:: Stored records ::

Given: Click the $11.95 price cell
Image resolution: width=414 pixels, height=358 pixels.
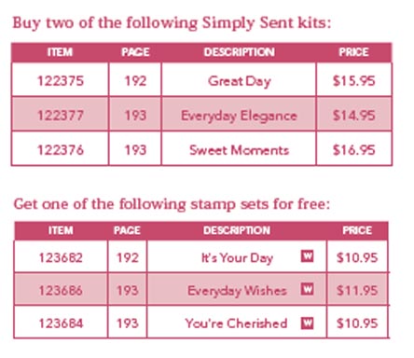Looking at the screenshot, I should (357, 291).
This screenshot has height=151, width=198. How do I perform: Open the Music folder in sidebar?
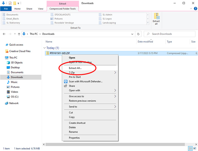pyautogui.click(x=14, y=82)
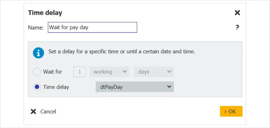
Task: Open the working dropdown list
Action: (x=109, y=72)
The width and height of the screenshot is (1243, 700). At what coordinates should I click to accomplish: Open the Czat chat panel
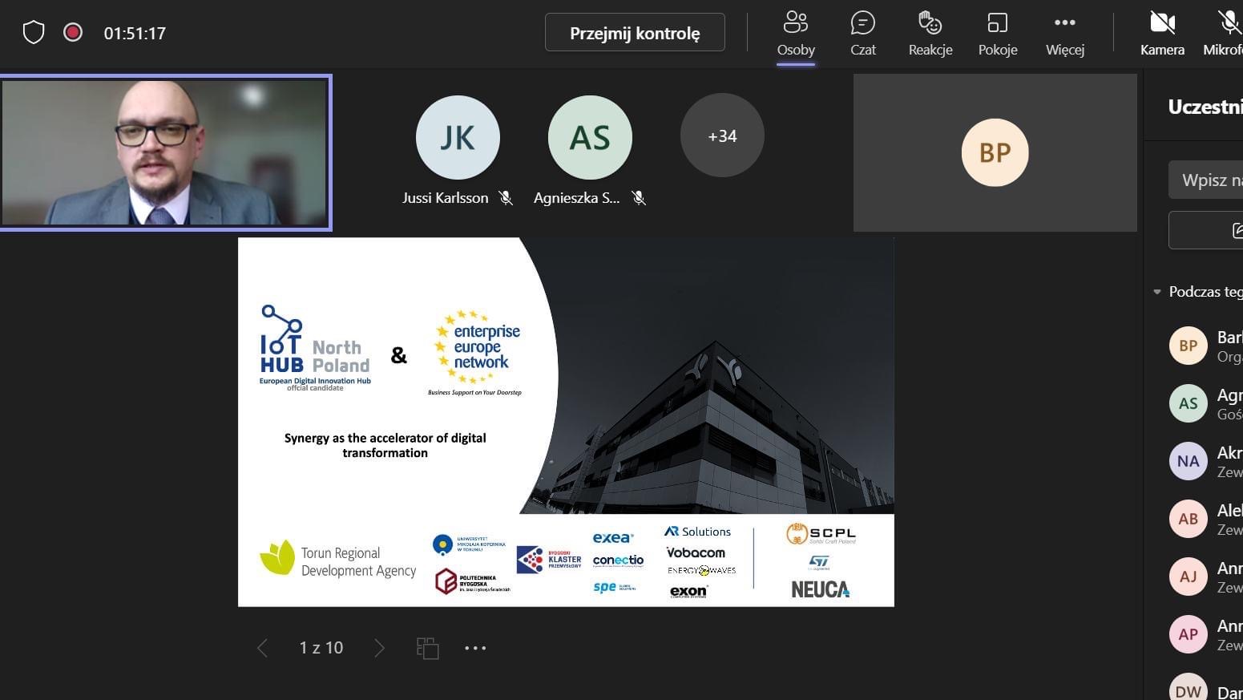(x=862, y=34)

:::

Pull out each line above that contains the word "Open".

__Result for this task__
This screenshot has height=151, width=198. How do I perform: Open the Music folder in sidebar?
Task: Open the working dropdown list
The width and height of the screenshot is (1243, 700). At what coordinates should I click to accomplish: Open the Czat chat panel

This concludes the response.